The worldwide impacts of these protests are obvious. However, the space between Santiago and Medford makes it hard for students to be fully aware of the situation. “Although these protests are big in international news, I don’t think they are on many Tufts students’ radars. Chile is a small country. Not many people know too much about it,” said Jake Soria, a senior and member of Tufts Latin America Committee.
For Tufts students such as Velasquez currently studying abroad in Chile, these protests are having a large impact on their time in the country. The program, which runs for either the fall semester or the full year, is based in the capital city of Santiago. Students either take classes at the University of Chile or Pontificia Universidad Católica. Furthermore, students live with families from the area, which connects them with the lives of locals. Given this proximity and considering how many of these protests are being led by students, the protests are impossible to turn away from.
According to Mala Ghosh, Tufts Senior Director of Study Abroad and Global Education, the office was made aware of the situation on October 18 by the Tufts-in-Chile Residential Director. “The RD was talking and texting with each student multiple times a day to make sure they were inside their host family houses during the curfew and staying in their local neighborhood,” stated Ghosh over email. “The health, safety, and security of our students is our top priority.”
According to Velasquez, “the main way that the Tufts program is ‘keeping us safe’ is that we are not allowed to go to any of the manifestations.” Despite being unable to attend, Velasquez said that “life at the university has totally and completely changed,” and that the energy is “inspiring.”
Soria is also excited to see “such a strong rejection of neoliberalism in Chile,” and hopes that this movement will be “a wake-up call to other leaders in Latin America… [that] leader’s can’t just do whatever they want, they still have to respond to people.”
It’s impossible to predict how long these protests will continue for. Despite Piñera saying he opened channels of communication, Cruz stated “the protest movement…has not yet produced a leader,” meaning that due to a large amount of organizing taking place on social media, there has not been a singular leader. As for what will come of these talks, Soria is hoping for “some kind of constitutional reform… that would change the structure in Chile to make it less of an elite form [of] government and [have] less inequality in the country.”

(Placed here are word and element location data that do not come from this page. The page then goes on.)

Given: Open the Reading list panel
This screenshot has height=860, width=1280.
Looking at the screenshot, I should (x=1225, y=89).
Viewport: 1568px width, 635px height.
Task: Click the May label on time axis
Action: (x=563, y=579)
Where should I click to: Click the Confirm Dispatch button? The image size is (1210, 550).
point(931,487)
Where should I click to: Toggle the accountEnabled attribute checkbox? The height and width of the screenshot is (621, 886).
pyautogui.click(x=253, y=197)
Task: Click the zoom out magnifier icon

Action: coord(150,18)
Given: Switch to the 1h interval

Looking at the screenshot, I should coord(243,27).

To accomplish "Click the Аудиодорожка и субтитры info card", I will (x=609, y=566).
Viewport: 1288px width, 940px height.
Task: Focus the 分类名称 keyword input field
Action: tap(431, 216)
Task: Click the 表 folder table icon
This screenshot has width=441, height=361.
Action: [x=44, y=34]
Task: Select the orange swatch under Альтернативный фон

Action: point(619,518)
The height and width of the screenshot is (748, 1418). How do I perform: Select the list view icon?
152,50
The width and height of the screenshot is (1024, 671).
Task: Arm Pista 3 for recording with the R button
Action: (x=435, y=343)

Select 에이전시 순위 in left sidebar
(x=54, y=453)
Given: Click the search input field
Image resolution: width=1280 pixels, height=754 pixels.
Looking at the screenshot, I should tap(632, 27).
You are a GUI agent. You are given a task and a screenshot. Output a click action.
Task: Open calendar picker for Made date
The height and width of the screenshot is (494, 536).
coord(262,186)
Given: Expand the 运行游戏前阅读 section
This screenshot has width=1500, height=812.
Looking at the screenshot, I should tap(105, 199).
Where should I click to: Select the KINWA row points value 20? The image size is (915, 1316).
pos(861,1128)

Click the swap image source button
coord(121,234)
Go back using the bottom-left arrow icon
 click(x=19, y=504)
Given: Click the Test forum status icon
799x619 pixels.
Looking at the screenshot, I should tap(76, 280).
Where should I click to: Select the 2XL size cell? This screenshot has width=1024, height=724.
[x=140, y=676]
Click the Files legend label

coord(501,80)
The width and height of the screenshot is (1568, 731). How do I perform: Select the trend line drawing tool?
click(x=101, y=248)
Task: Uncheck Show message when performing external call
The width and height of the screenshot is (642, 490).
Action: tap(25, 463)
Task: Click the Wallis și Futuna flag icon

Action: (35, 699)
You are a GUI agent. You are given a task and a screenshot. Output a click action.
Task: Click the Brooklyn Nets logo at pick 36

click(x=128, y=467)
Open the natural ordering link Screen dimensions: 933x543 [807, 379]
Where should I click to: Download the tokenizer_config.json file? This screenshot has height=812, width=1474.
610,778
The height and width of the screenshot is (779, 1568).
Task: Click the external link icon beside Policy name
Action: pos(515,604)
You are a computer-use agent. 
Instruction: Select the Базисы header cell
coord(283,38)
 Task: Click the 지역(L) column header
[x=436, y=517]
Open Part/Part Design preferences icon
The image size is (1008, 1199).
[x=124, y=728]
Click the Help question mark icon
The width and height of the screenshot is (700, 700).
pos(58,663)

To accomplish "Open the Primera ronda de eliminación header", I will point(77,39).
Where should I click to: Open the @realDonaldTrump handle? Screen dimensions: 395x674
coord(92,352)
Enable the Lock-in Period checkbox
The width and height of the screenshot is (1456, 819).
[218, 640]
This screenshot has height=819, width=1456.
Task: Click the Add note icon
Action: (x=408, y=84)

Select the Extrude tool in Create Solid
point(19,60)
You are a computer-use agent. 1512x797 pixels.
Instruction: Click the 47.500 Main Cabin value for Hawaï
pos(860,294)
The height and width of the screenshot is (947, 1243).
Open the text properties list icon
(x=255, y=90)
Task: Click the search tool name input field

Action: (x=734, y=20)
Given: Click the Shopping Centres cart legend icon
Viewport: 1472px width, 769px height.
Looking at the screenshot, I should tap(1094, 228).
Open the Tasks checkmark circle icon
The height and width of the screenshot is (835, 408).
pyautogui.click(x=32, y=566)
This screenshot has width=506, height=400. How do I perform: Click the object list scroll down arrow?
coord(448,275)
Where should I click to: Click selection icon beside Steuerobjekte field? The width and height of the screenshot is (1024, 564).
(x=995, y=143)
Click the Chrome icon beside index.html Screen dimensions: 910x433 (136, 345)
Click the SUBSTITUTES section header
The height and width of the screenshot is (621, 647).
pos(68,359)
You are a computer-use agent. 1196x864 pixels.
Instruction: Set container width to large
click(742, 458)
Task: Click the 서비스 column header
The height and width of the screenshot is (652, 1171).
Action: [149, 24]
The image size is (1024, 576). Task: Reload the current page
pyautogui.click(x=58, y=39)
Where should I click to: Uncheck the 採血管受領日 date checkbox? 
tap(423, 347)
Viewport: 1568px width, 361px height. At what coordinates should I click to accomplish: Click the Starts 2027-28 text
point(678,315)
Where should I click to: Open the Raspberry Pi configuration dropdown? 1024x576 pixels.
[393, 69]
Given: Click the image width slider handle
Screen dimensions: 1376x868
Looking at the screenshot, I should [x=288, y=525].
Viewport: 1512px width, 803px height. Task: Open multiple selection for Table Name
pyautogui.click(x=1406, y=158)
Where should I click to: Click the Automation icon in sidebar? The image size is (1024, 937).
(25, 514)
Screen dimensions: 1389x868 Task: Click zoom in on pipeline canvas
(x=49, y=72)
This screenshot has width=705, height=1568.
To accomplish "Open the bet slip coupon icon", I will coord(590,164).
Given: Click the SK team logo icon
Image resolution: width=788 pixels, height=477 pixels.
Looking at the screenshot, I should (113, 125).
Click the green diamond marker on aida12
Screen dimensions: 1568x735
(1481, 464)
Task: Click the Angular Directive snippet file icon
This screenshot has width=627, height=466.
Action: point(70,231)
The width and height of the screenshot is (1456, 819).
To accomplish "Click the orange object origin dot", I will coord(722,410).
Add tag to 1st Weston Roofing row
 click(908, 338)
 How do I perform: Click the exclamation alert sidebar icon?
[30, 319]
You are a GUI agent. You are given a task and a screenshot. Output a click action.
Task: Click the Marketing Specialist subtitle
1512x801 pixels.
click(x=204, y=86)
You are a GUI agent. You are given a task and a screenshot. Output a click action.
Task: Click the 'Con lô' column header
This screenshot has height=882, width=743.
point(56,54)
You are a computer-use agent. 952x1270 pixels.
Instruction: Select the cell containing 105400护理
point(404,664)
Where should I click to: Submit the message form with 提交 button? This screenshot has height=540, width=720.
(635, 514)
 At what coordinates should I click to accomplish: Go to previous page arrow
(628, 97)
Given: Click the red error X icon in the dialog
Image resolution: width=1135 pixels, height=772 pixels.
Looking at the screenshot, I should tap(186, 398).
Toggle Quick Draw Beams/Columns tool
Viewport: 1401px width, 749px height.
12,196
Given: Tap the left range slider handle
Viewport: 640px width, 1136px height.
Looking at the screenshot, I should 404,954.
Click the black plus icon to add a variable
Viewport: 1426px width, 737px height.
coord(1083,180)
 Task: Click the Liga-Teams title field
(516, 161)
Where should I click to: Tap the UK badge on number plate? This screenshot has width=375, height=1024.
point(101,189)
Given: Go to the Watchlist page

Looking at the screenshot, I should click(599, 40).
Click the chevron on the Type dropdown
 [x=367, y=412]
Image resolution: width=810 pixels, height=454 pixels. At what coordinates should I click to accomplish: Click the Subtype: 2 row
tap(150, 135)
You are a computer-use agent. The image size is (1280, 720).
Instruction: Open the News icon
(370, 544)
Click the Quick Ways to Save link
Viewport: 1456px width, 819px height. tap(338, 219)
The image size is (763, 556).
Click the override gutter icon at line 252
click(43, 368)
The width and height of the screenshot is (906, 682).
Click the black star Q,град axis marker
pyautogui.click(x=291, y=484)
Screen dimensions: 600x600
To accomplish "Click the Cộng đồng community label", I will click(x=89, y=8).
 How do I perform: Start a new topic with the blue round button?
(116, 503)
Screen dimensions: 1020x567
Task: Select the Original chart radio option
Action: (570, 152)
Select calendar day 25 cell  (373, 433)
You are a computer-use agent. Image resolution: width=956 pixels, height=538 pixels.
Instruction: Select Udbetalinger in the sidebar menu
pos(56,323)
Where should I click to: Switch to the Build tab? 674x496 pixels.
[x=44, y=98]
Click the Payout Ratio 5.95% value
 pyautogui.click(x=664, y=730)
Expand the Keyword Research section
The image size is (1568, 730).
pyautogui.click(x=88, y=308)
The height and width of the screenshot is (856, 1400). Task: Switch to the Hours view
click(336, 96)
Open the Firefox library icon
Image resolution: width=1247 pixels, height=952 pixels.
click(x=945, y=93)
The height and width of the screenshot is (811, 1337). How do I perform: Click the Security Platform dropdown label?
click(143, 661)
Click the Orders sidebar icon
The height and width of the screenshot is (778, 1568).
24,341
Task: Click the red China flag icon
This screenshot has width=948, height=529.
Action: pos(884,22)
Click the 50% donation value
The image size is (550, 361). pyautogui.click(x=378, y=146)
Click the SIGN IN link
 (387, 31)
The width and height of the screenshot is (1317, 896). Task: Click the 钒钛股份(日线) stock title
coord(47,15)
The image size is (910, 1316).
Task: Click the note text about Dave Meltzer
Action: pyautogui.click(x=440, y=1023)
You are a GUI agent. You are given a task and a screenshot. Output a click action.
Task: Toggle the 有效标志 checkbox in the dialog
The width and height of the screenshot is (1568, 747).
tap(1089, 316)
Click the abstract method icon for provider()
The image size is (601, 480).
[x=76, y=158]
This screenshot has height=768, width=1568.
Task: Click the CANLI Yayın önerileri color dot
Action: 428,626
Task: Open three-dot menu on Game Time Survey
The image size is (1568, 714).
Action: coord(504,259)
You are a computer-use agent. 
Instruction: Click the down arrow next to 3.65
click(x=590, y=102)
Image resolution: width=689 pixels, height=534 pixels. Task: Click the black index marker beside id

Cruz agrees that this would likely be the best move as the current Chilean constitution is a remnant from the dictatorship that, despite various amendments over the years, was still created under a fascist government. “The demonstrations are going to calm down. But they will not go away completely, nor will you have a sustainable, stable scenario for the next 10, 15years if you don’t address the fundamental grievances,” she said.
However, Cruz also believes that this is unlikely to happen and that it is more likely that the country’s politics will skew to the left in the next election. No matter what route is taken, in the words of Velasquez, “this whole neoliberal capitalist empire is not going to continue… it’s going to have to change because the people are not backing down.”